Some fresh light could soon be shed on the market's biggest mystery.
On Tuesday and Wednesday, Federal Reserve chair Janet Yellen is set to testify before the U.S. Senate and House, respectively. Investors will likely be listening with keen ears, hoping for a hint about when the Fed will finally hike interest rates from their crisis-era lows.
In the minutes from their January meeting released on Wednesday, Fed policymakers appeared a bit less eager to hike rates than investors had anticipated.

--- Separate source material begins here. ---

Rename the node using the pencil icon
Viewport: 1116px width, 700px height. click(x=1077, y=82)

In somewhat opaque language, the central bank's policy committee said that "many participants indicated that their assessment of the balance of risks associated with the timing of the beginning of policy normalization had inclined them toward keeping the federal funds rate at its effective lower bound for a longer time."

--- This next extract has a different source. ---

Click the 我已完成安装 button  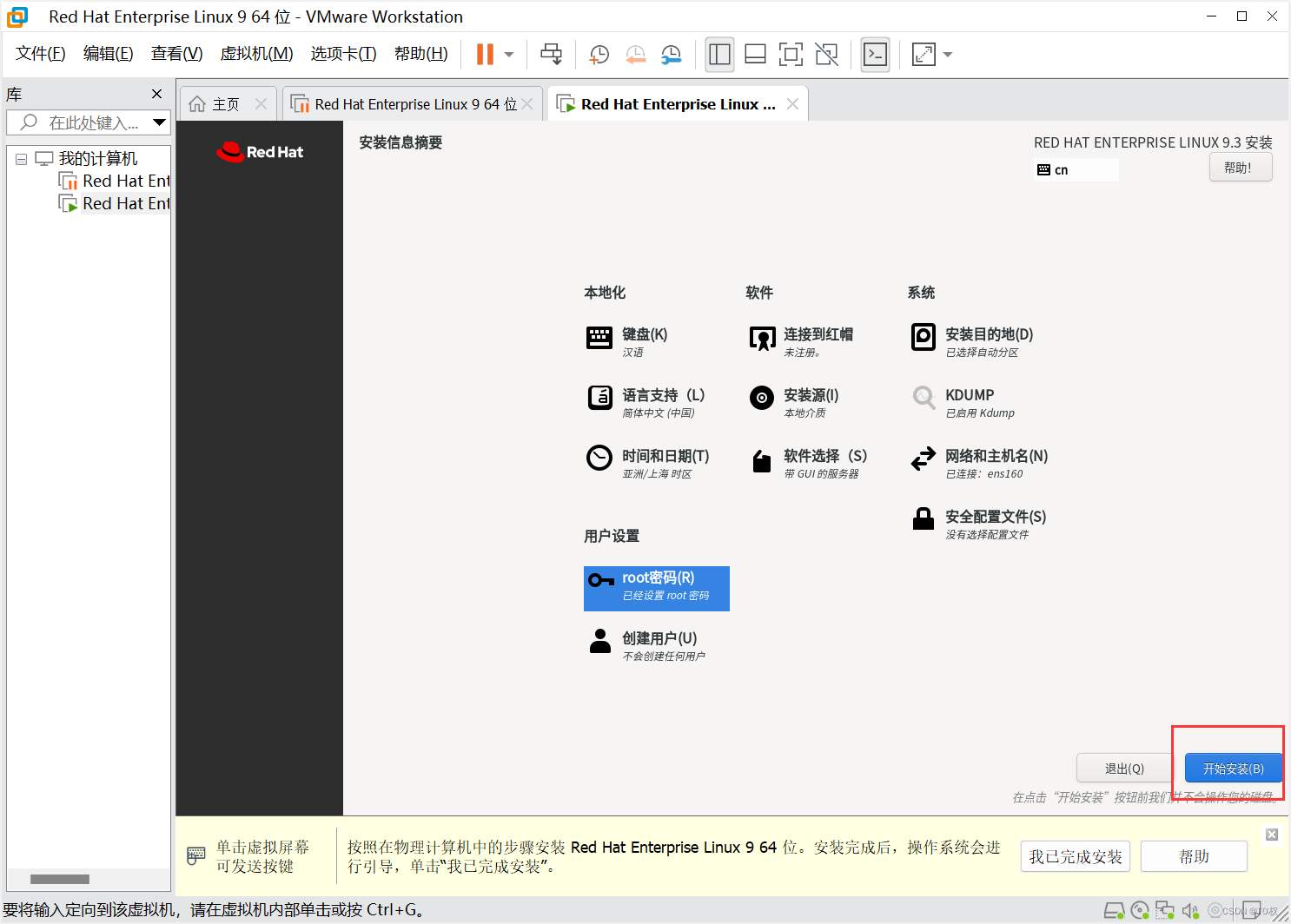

The perceived dovishness calmed fears of a June rate hike, leading short-term yields to fall sharply on the week. Currently, federal funds futures contracts are pricing in just a 15 percent chance of a rate hike by June, according to CME Group's Fed Watch tool.
However, that meeting occurred nearly a month ago, which before the release of January employment report that bested expectations. In a separate but related note, Wal-Mart announced that it was increasing its minimum pay to $9 an hour by April, and $10 by February 2016.
That may indicate that the growing labor market is finally creating a bit of wage inflation, a sorely missing part of the recovery equation that could reduce concerns that inflation will drop on the back of a rate hike.
On the other hand, recent economic data points like the Empire State Manufacturing and the Philadelphia Fed surveys have disappointed, indicating that growth could be moderating a bit. Meanwhile, worries about the global economic situation have not gone away.